China: Central Bank Leaves Key Rate Unchanged

New home prices continue to fall

Case disabitate in Cina

The central bank of China (People’s Bank of China, PBOC) has decided not to touch the key rate of 2.5% that applies to medium-term (one year) loans, equal to about $54 billion paid to some of the Asian country’s lending institutions.

The decision to leave the benchmark one-year lending rate unchanged is part of Beijing’s economic and financial policy, which has pledged to guarantee economic growth of “around 5%” in 2024. China’s economy grew 5.2% last year.

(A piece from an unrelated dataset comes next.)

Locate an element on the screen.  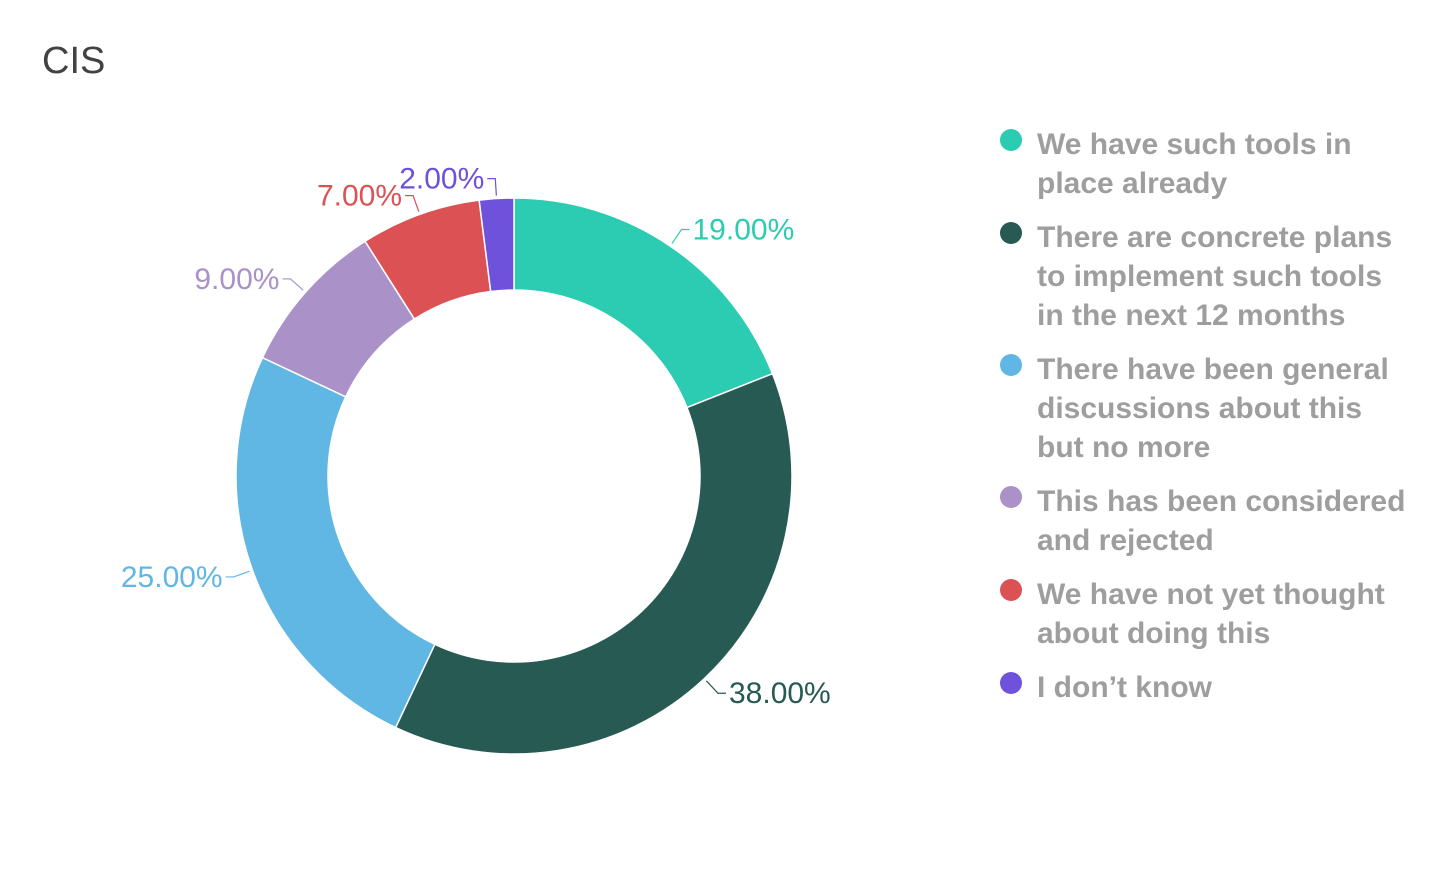
data-label: 25.00% is located at coordinates (172, 578).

The Chinese government wants to transform the economic development model by limiting the risks associated with the crisis in the real estate sector and the alarming indebtedness of local governments. In addition, the central bank aims to ensure the stability of the yuan exchange rate. According to PBOC Chairman Pan Gongsheng, the country’s financial authorities have at their disposal “rich monetary policy tools.”

Last month, China’s Ministry of Housing announced the approval of $17.2 billion in loans for the construction industry. Another $4 billion was provided under the so-called “white list,” a special financing facility designed to inject liquidity into the real estate sector.

Nonetheless, it doesn’t look like government stimulus measures to alleviate the real estate market crisis are working very well at this point. China’s new home prices fell for the eighth consecutive month in February. According to the National Bureau of Statistics (NBS), new house prices fell 1.4% year-on-year, the biggest decline in 13 months. On a month-over-month basis, real estate prices fell 0.3% in February 2024.